2026-07-18 · view entry permalink →
GoSerpent evolves: staged collect-then-return espionage against Southeast Asian government and diplomatic targets
Kaspersky GReAT published a full analysis of the evolved GoSerpent backdoor — a Go-based RAT it has tracked against victims in Southeast Asia since 2021, whose current campaign "targeted government and diplomatic entities in Southeast Asia and showed a level of sophistication that caught our attention" (Kaspersky Securelist, 2026-07-16). Where early versions took their configuration as plain-text command-line arguments, the re-tooled backdoor receives base64-encoded, AES-CBC-encrypted arguments carrying the C2 server address and a communication password whose SHA-256 hash becomes the ChaCha20 key for all subsequent C2 traffic. Its command set covers file upload/download, remote shell execution, port forwarding, and starting a SOCKS5 proxy on the infected machine so the operators can route further access through compromised hosts; a companion Go tool, McMx, replicates the proxy/remote-shell core in simpler form (Kaspersky Securelist, 2026-07-16).

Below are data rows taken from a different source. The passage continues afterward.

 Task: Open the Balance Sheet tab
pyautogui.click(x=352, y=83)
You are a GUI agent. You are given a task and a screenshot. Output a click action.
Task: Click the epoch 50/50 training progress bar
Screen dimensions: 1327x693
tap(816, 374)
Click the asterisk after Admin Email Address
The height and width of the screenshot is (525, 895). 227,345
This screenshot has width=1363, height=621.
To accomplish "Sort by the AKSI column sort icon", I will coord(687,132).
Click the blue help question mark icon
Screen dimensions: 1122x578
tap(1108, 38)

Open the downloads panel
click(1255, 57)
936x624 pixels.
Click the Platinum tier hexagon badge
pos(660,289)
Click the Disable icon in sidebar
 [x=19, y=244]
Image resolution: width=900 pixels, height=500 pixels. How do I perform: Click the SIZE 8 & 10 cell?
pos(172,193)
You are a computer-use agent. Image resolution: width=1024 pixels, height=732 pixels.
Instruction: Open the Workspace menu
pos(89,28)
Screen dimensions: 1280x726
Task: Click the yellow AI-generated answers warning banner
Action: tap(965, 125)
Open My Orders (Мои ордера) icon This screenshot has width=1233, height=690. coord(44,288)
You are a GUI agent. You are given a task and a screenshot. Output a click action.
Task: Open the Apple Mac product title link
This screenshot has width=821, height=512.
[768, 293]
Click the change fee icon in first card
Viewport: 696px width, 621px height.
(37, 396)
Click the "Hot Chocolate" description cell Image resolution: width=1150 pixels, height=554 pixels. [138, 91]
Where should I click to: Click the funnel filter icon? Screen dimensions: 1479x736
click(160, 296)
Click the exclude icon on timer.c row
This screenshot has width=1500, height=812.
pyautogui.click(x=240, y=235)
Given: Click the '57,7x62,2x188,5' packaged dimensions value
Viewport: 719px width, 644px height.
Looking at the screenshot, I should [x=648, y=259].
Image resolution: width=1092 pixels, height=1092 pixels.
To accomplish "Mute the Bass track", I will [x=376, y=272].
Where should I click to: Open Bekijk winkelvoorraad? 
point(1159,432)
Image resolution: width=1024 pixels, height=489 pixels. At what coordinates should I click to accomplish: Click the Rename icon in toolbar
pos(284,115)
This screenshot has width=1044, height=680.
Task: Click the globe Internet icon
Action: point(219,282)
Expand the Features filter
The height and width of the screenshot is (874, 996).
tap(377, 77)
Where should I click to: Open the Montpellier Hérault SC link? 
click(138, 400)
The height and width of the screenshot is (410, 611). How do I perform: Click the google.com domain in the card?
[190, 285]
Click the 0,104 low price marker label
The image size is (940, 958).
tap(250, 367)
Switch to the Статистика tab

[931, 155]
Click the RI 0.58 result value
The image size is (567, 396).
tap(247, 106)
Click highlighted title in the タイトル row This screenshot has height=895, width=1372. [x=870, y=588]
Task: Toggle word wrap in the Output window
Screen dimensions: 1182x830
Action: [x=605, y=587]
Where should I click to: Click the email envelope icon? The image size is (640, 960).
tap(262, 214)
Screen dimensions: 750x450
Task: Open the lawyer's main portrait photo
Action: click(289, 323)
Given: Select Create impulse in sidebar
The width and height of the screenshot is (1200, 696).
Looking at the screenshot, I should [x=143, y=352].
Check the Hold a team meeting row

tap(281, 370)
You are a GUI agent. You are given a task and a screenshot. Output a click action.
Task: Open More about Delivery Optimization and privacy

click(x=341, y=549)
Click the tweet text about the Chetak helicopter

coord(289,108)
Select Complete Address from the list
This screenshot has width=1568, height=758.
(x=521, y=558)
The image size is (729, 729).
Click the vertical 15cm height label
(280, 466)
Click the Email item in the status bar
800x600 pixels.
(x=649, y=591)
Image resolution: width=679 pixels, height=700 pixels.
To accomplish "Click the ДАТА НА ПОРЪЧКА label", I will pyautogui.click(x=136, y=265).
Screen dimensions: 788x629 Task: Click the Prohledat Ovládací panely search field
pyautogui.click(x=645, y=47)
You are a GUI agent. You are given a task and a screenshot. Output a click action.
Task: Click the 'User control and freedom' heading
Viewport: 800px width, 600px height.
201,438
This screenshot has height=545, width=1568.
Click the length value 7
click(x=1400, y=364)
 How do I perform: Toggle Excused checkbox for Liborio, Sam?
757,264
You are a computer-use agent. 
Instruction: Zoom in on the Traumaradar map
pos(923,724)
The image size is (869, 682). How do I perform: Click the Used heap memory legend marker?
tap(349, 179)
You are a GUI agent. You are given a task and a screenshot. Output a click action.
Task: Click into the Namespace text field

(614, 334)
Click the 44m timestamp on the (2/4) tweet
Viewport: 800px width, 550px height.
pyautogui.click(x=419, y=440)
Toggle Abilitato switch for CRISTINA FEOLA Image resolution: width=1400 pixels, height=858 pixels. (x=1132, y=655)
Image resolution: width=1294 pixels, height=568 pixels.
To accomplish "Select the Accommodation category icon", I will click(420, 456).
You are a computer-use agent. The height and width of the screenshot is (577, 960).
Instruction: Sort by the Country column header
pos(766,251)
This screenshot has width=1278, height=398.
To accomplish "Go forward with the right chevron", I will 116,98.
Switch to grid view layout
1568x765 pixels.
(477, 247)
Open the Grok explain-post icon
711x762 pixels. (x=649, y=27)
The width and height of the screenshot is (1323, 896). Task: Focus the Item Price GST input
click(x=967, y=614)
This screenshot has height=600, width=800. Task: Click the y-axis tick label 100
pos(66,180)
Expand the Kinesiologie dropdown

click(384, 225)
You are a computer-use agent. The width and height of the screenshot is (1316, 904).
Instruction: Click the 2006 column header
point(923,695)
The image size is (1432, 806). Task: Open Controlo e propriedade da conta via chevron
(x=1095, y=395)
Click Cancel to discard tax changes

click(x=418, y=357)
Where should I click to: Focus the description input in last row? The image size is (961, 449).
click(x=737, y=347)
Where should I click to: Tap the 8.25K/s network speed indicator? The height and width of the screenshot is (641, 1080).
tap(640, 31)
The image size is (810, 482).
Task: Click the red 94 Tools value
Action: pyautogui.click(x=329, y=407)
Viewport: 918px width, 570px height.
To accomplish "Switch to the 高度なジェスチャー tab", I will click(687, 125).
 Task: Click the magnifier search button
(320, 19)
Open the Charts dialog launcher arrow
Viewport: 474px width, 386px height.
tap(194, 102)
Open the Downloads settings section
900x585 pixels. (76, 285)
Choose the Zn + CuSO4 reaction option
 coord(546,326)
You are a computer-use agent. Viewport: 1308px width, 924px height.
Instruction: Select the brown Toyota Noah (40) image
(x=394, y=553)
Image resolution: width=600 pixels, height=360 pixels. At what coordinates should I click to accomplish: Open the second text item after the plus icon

The campaign's defining shape is staged patience. After the initial deployment the operators typically wait several days, then install the collection layer: ThumbcacheService, a malicious DLL registered as a Windows service that hunts .doc, .docx, .pdf, .xls and .xlsx files (including monitoring $Recycle.Bin), archives them with 7-Zip under a predefined password with a 20 MB per-archive cap, and obfuscates its strings with single-byte-XOR; credential theft runs in parallel through Mimikatz (LSASS) and QuarksDumpLocalHash (local account hashes). The attackers then "allowed a few weeks for the ThumbcacheService to silently collect sensitive files without exfiltrating them" before returning — in the observed intrusion, in May 2026 — with an evolved toolset (the Stowaway proxy plus a TmcLoader/TmcPayload pair) to exfiltrate the accumulated archives over network shares using stolen credentials. Components persist under filenames that mimic legitimate system processes, such as lass.exe and updates.exe. Kaspersky hedges attribution: "there are indications of a potential link to the TetrisPhantom threat actor" based on similarities in victim targeting, technical capabilities and operational methodology (Kaspersky Securelist, 2026-07-16).
Provenance note: this entry was published by the 2026-07-18 weekly quality audit. The intel run on the publication date missed the item because the Securelist listing renders several posts without visible dates to a plain fetch, pushing the new post below the visible fold — the audit's per-publisher listing re-sweep surfaced it; a source-recipe note ships with the same audit.
The backdoor connects to command-and-control servers using ChaCha20 encryption for communications, with the SHA256 hash of the communication password serving as the encryption key.
the attackers allowed a few weeks for the ThumbcacheService to silently collect sensitive files without exfiltrating them
While the exact attribution of the GoSerpent campaign remains uncertain, there are indications of a potential link to the TetrisPhantom threat actor.